With each passing day, the Gujarat state assembly election has everyone on tenterhooks. It is believed to be net practice for the 2019 Lok Sabha elections as after ruling Gujarat for 22 years, the BJP is feeling the pinch of anti-incumbency. Three young leaders from Gujarat — Hardik Patel, Alpesh Thakor and Jignesh Mevani have changed the narrative by turning youth displeasure against the government into an agitation. By asking people to challenge the status quo and by pointing out a flawed development model, the trio have created substantial anti-establishment sentiment and gathered momentum at the state level.
Patel, a heartthrob of the Patidar community has earlier spearheaded the agitation for quota in jobs and education for his community. While his rallies are witnessing massive support it will be important to see if this anger against the ruling government is enough to overturn the BJP on its own turf. Mevani is an independent candidate and a Dalit leader. He started hitting the headlines since he conducted a ‘Freedom march’ from Ahmedabad to Una to condemn the atrocities against his community after the Una Dalit incident. While Mevani doesn’t represent the community in the state, he certainly is an important voice in state politics whereas Alpesh is the Thakor leader, the community which accounts for 20% of the total OBCs in the state. Thakor is an emerging OBC leader with his own political and social base in the state.
While the Congress has supported the three emerging leaders, a complete whitewash of the ruling party seems a tough ask. The election has become a turning point for the Congress as it marks the transformation of Rahul Gandhi, the party president from the opposition anointed ‘pappu’ to a serious leader. Gandhi’s campaigning has the prime minister and most of his cabinet sweating it out full time in various constituencies. Given his dismal record, a close finish would herald Rahul Gandhi’s coming of age in Indian politics.

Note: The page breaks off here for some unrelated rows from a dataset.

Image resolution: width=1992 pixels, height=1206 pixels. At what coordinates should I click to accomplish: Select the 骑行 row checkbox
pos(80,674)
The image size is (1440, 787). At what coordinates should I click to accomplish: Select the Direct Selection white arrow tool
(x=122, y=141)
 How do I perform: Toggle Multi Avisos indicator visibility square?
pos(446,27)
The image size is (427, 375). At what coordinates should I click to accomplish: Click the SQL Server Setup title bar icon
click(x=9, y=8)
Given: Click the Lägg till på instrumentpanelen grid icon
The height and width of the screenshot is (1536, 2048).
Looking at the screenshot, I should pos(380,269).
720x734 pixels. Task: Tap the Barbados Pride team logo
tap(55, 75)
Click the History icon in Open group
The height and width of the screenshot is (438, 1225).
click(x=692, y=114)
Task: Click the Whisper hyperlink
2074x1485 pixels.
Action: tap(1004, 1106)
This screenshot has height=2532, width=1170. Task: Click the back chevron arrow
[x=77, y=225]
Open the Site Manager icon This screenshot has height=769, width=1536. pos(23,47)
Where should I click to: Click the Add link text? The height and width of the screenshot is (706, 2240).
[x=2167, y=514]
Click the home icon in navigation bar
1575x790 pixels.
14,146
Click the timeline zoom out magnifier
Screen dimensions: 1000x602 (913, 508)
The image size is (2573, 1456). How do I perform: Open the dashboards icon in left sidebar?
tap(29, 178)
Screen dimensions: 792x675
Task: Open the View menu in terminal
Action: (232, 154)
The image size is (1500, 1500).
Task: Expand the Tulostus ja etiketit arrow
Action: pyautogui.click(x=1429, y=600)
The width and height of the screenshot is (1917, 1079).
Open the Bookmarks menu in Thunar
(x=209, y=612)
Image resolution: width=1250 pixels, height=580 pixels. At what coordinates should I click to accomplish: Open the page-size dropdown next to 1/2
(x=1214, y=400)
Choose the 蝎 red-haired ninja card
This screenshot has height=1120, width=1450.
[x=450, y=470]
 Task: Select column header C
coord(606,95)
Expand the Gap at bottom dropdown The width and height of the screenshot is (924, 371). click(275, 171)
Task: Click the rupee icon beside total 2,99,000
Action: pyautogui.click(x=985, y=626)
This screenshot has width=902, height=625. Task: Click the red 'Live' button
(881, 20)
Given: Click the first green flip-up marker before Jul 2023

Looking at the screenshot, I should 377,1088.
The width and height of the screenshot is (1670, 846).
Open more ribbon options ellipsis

The anger against the government is an outcome of demonetisation and hurried GST. The textile and diamond industry in the state have suffered losses and is still recovering from the blow of what they call-“faulty implementation of policies”. Both industries create large number of formal and informal employment in Gujarat and are witnessing massive layoffs of local as well as migrant labour. In addition, distress among farmers, as the state has failed to ensure minimum support price, may affect the polling numbers for the BJP. Earlier this March, the UP assembly elections was thought to be too close to call but sprang an unexpected mandate. If Gujarat goes the same way will be clear on December 18.